SELECTED TEXT —
— Start —

I wrote a testing tool a few years back that had some unusual requirements.  It had to have a web front-end, database integration, data storage and retrieval, some code that ran in (reasonably) hard real time, integration of user-supplied scripts in the real-time segment and a limited tendency to crash.

We ended up with a python application with a portion written in a C++ library, which in turn integrated Lua for user scripting.  The C++ library kicked off a new thread that contained all the hard(ish) real-time stuff and used the Lua library for user scripting.

Lua was almost the only choice for scripting in the real-time context because it's about the only scripting language that has a non-stop-the-world garbage collector.  It is also one of fairly few languages where it is relatively easy to run a user script in a locked-down sandbox.  It would have been very difficult or impossible to meet either of these requirements in Python.  We could have done the scripting in Python or C# or Java, but the garbage collector would have ruined the timing every now and then.  We could have done it in C but the thought of compiling user-supplied C code and running it on our device made me want to chew my own leg off.

On the other hand, we chose python to do all the housekeeping, web front-end, database integration and data retrieval.  It's a little bit harder to say exactly why, but this still feels like it was the right choice.  Partly it's that it's just easier to find people who know Python and we already had some Python experience in-house whereas we all had to learn Lua from scratch.  Partly it's that it's really easy to install Python libraries to do everything we wanted - and again familiarity counted here.  We all already knew Python web frameworks.  Yes, Lua has them too, but that would have meant learning and there was no compelling reason to do all that in Lua.

— End —

RECORDED INFORMATION —

— Start —

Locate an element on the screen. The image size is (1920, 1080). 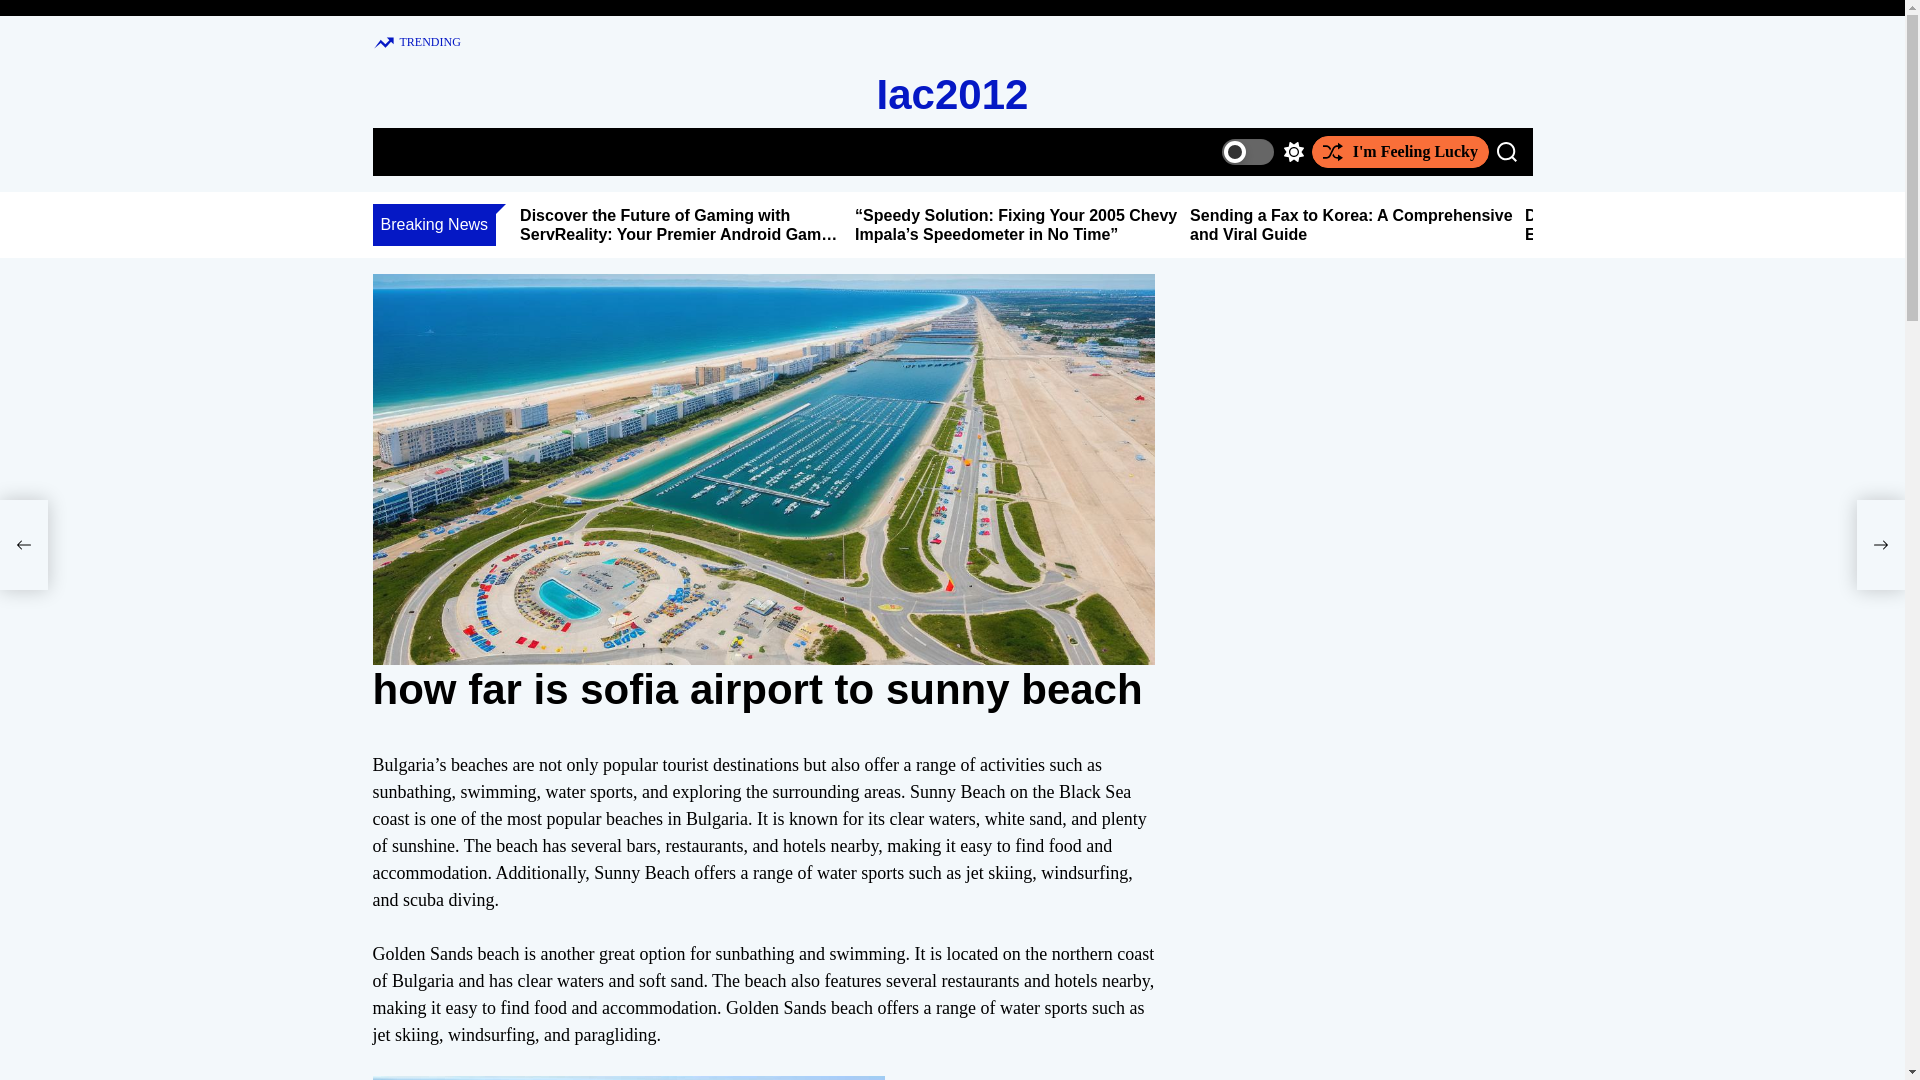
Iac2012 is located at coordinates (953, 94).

— End —

TO DO —
Can you reproduce word for word the part of the testing-tool text above that begins at the words "I wrote a testing" and stops after "tendency to crash."?

FINAL RESULT —
I wrote a testing tool a few years back that had some unusual requirements.  It had to have a web front-end, database integration, data storage and retrieval, some code that ran in (reasonably) hard real time, integration of user-supplied scripts in the real-time segment and a limited tendency to crash.